Del otro lado del espectro político, Cristina Fernández de Kirchner ha comprendido desde temprano el valor simbólico del relato. Supo construir una narrativa épica que resiste el paso del tiempo, aunque muchas veces se refugia en la nostalgia de una época idealizada más que en un proyecto actualizado. Su figura mantiene una potencia discursiva fuerte, pero a veces encerrada en un guion que ya no dialoga con nuevas generaciones ni nuevos desafíos.
Mauricio Macri, por su parte, es quizás el pionero del “marketing político total” en la Argentina. Su campaña de 2015 fue el laboratorio perfecto del candidato “light”: frases suaves, sonrisas calculadas y un relato sin tensiones, más emocional que racional. Su gobierno, sin embargo, mostró los límites de esa estética vacía: cuando se terminó el relato, quedó la crudeza de un ajuste sin contención.

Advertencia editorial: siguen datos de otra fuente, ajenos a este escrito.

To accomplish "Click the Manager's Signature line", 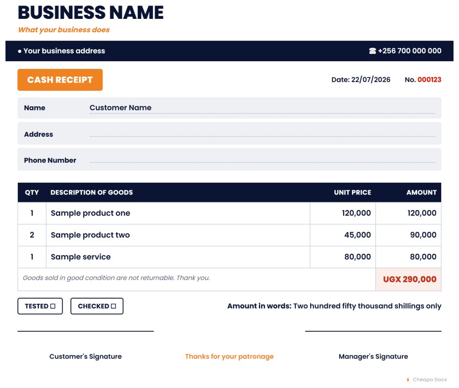I will point(373,331).
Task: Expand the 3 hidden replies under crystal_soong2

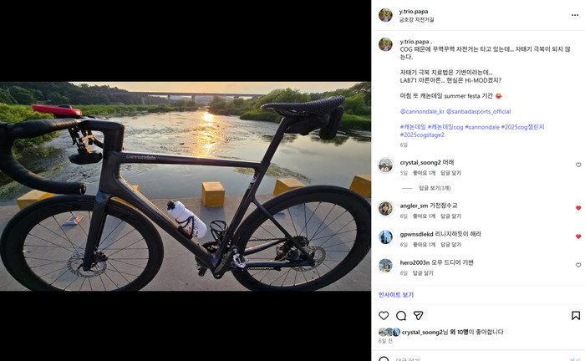Action: coord(435,188)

Axel Kicillof, con un perfil más técnico y académico, intenta mantenerse al margen de la lógica del marketing, pero incluso él ha tenido que adaptarse a los códigos de la comunicación digital. Sus transmisiones en redes sociales, sus gestos performáticos en actos públicos y sus discursos simplificados muestran que incluso quienes se presentan como “profundos” terminan cediendo, aunque sea parcialmente, a las exigencias del escenario político-espectáculo.
En el plano provincial, el gobernador de Santa Fe, Maximiliano Pullaro, también ha sido objeto de críticas por priorizar su imagen pública antes que comunicar políticas concretas. Sus discursos, plagados de lugares comunes sobre “seguridad”, “orden” y “modernización”, muchas veces omiten la complejidad de las realidades territoriales. Mientras tanto, las problemáticas estructurales de la provincia —como la desigualdad, la violencia narco y la precarización de los servicios públicos— siguen sin respuestas de fondo.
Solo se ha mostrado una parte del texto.